• _Task A_
Rewrite the part of the essay on technology and thinking that opens with the words containing "And yet- more" and closes with "even read this.", changing "word vomit" to "brain dump".
• _Task B_
Write the next part of the essay on technology and thinking, picking up after its final sentence.

• _Selected passage_
◇ ◇ ◇ ◇ ◇ ◇ ◇

And yet- more word vomit. This is written as it spews from my brain and has no order. Apologies in advance. There is no cohesion.  It’s more like… a rant? No…… yep word vomit is appropriate. Again, apologies. Perhaps, you should not even read this.

You learn quickly that I am a spastic, ADHD, intellectual, and fueled-by-chaos kind of human if you spend more than half a second with me. My paranoia alarms go off with technology, but at the same time I love it. Isaac Asimov didn’t help things any. I have definitely seen and reaped the benefits of using a computer, Google, and the like. On the other hand, I also kind of feel like brain is mushier than it used to be. I also feel an overdependence on technology. It is also not lost on me how, for lack of a better word, pathetic it is that my roommates and I will sit in a room together with the television on and we will be on your phones talking to people outside of the room, playing Candy Crush, or just lingering on the Internet. Then again, my phone has saved me from forgetting numerous meetings, and it also serves as my archive for basically my life. It is almost like it is the physical form of Jonesy’s mental library from Stephen King’s “Dreamcatcher”. For those of you who do not know what I am talking about – Jonesy is a character from a sci-fi/horror novel where his friends and him each gained some sort of mental ability at a young age. Jonesy’s was the coolest. He could go into his brain as if it were a physical library. He could research, throw things away, move file boxes around, and all sorts of other nifty things.

Each of the readings come from a different perspective regarding humans’ cognitive abilities, how technology has come into play, and if it is a good thing that it has. I appreciate where some of the arguments are coming from. For example, one author says this is just another step in the line of development that impacts cognition just like when a writing system came into existence. That, in fact, all we need to do is find a way to manage it and utilize it effectively. Others fear technology is taking over our cognitive abilities making us zombies. Meanwhile, one argues that computers and humans must work as partners for a more optimal result. I am not sure what I cognitively deduce about this, but I know what I feel. I feel that technology has helped us, but I feel it has separated us.

In the “Smarter Than You Think” article, the author says we are more socially aware regarding civic issues in the world. This is true, but at the same time, I am not sure this is making people actually DO anything. They just see the video/read the article, say “wow this is wrong” and keep going on with their lives. In some circumstances, the trolls crawl out of their dark caves and they decide to post their input. The same author brings up the question of if we are losing our humanity due to our reliance on computers. I am wishy-washy with my answer on this. Yes, we are losing our humanity. One need only to look at one case of cyberbullying to see that truth. I think this constant use of technology and exposure to everything, and being always “on” has numbed us to so much. Then again, these articles are focused more on technology’s impact on cognition, not on our affective states so that argument is moot here. I think more so though, that we are losing our cognitive ability to think for ourselves. Yes, we can be “centaurs” and work in partnership with a computer to be more than we can be, but at the same time, we are losing that confidence in ourselves to think independently and form our own thoughts. Instead, we google, read our friends’ posts accepting them as fact, etc. I agree that technology has made it possible for us to think ON it, like writing on paper or the long division example. I definitely depend on that to exist basically. A lot of people seem to inherently trust what they read on the Internet, and that bothers me. Here is where people are more the problem. Then again, is Googling not another form of me looking an answer up in a book?

◇ ◇ ◇ ◇ ◇ ◇ ◇

• _Information provided_
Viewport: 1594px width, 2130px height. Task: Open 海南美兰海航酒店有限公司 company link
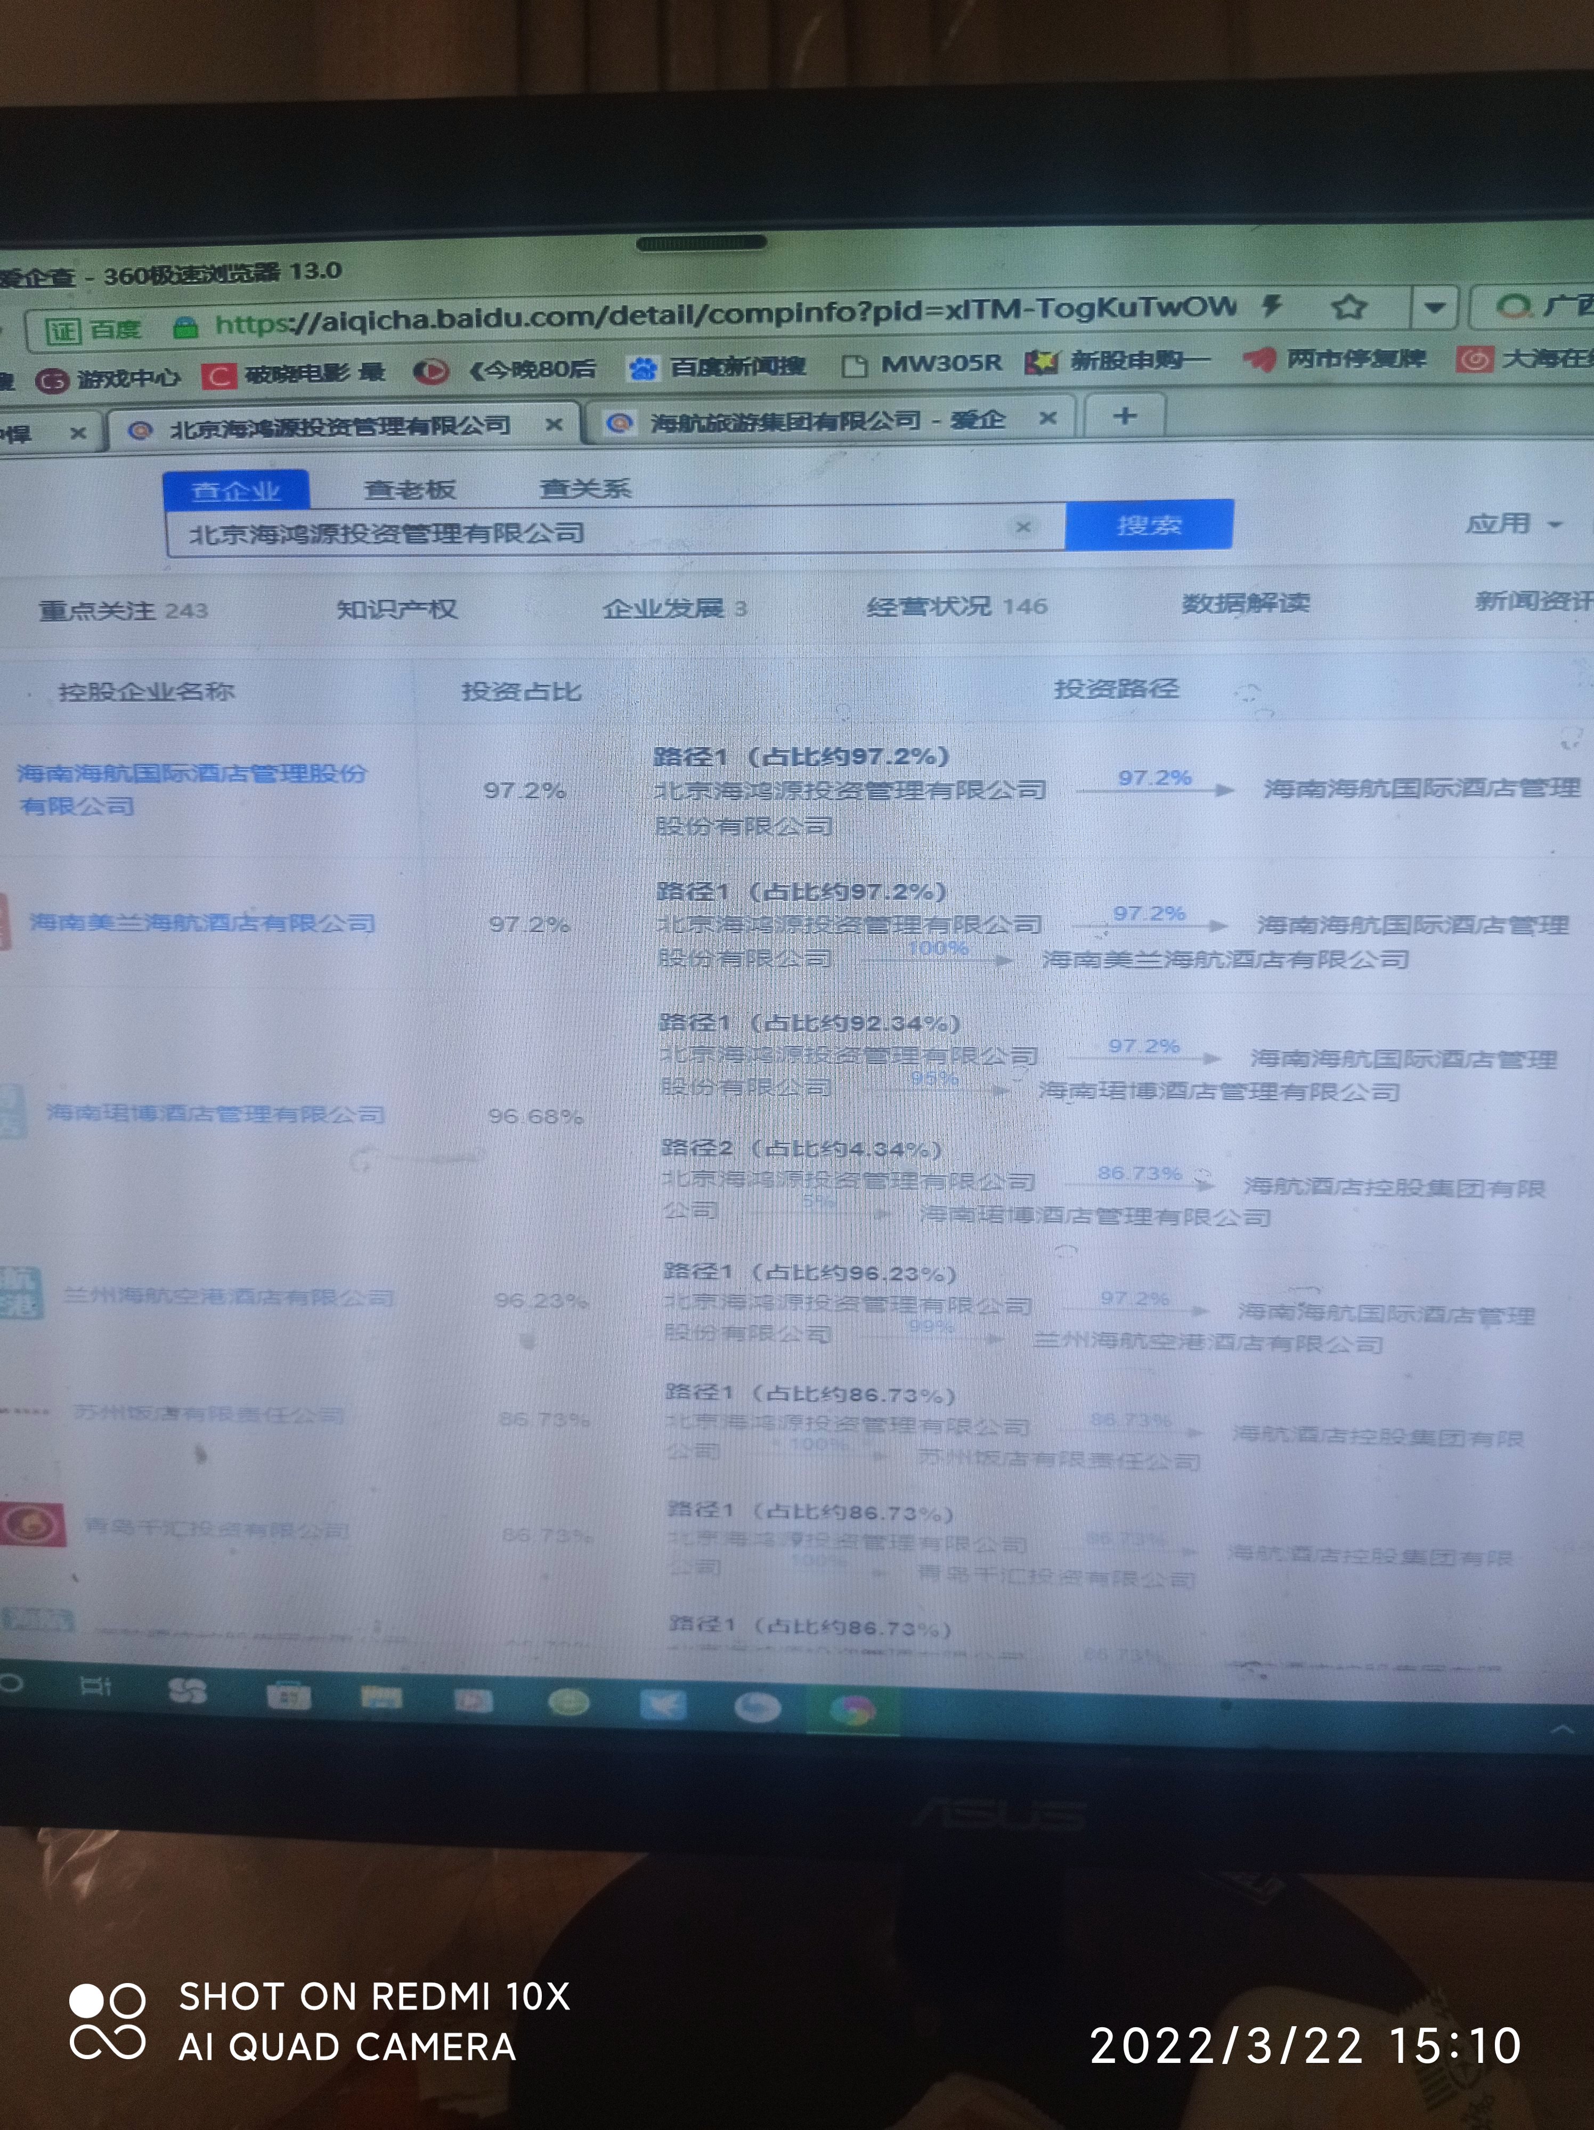point(201,922)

◇ ◇ ◇ ◇ ◇ ◇ ◇

• _Answer A_
And yet- more brain dump. This is written as it spews from my brain and has no order. Apologies in advance. There is no cohesion.  It’s more like… a rant? No…… yep brain dump is appropriate. Again, apologies. Perhaps, you should not even read this.

• _Answer B_
I was a Communications major in my undergraduate life. I was told by several teachers that we future professionals control the message. This is true for user-generated content on the Internet, but again I know the debate lies more with how we use technology itself to think. I am not qualified to make an assessment with that. Really not. Again, I can only say what I feel. I feel like my generation and those before me started our lives off without these technological advances with the Internet and now we are adapting. Future generations will be born with it, and that is where it will be interesting to observe the cognitive abilities. I think we “older” folk are stuck at a precipice. The new generation’s brains will evolve with technology and know how to use it to think from the start instead of having to mentally reprogram. Whether this is good or not remains to be seen.

Nicholas Carr wrote an article asking if Google is making us stupid. I think that is a fair question in some ways. I do agree with the other readings that technology has helped us advance in some ways, but I also think things like Google have made us overreliant on technology, like we can’t exist with out it. Like we can’t answer a question without it. I have heard the following sentence from so many different people it’s amazing: “I don’t know. I am going to Google it”.

Side note: Nicholas Carr used the character, Hal, as an example in his “Is Google Making Us Stupid?” article. From a movie buff perspective, Hal is a terrifying example to use on readers. Hal makes people want to never trust computers or technology again. Just saying.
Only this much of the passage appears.